TASK DESCRIPTION> Rewrite all the data below in full, keeping every line, but shift each coordinate in the answers by adding 39 to both its x and y values. Leave the pictures out of your output.

DATA EXTRACT>
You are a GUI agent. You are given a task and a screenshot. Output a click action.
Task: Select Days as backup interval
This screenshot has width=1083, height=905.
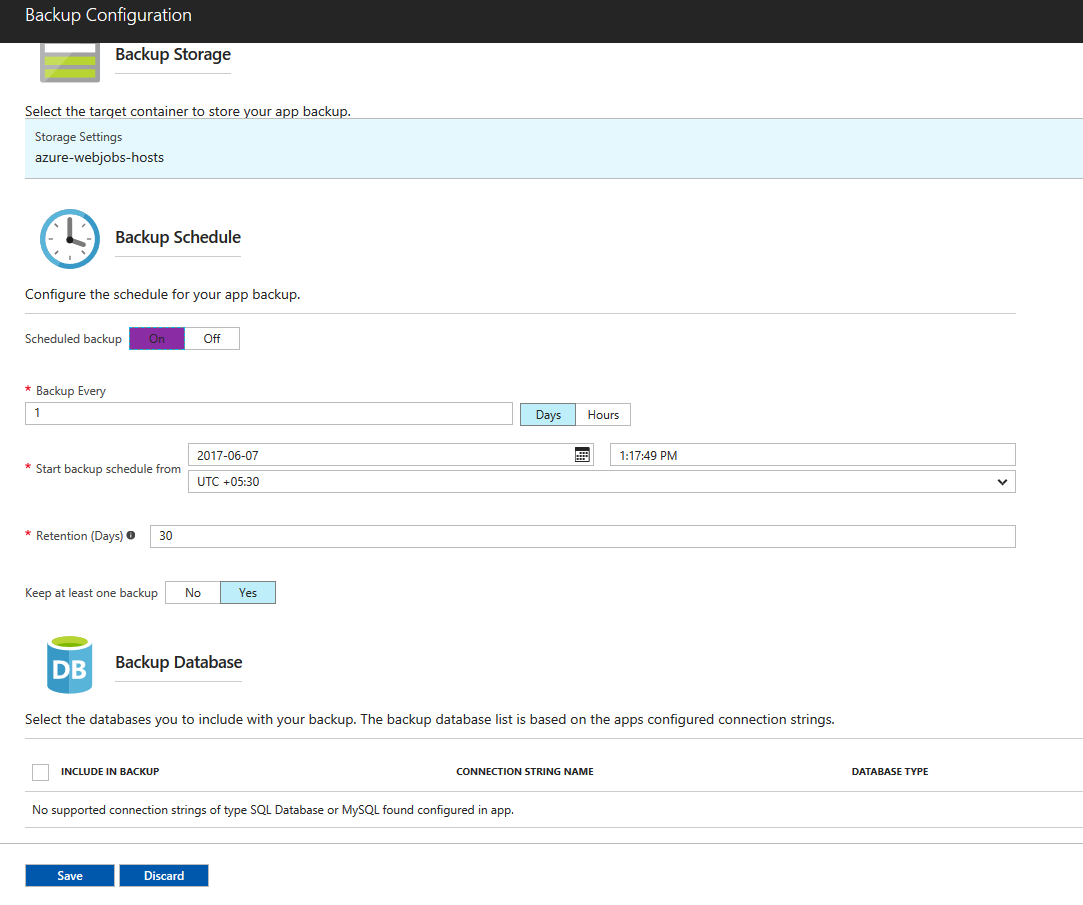548,415

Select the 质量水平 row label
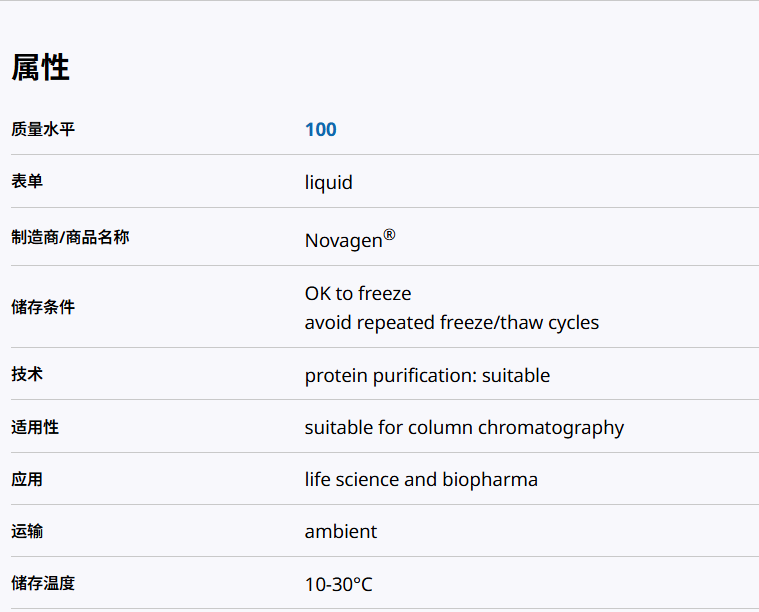(43, 129)
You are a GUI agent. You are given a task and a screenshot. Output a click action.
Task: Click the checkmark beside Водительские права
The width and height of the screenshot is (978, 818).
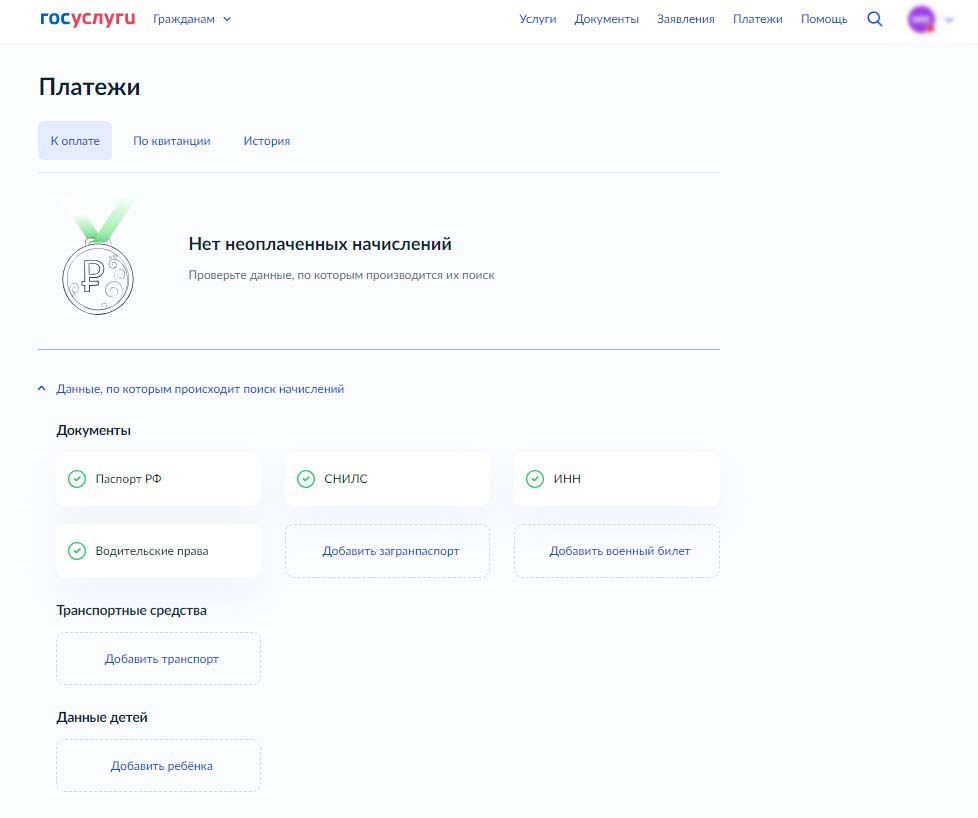(x=77, y=551)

REPLY>
You are a GUI agent. You are given a task and a screenshot. Output a click action.
Task: Select Days as backup interval
This screenshot has width=1083, height=905.
587,454

Select the 质量水平 row label
(82, 168)
You are a GUI agent. You are given a task and a screenshot. Output a click action.
Task: Click the checkmark beside Водительские права
The width and height of the screenshot is (978, 818).
(x=116, y=590)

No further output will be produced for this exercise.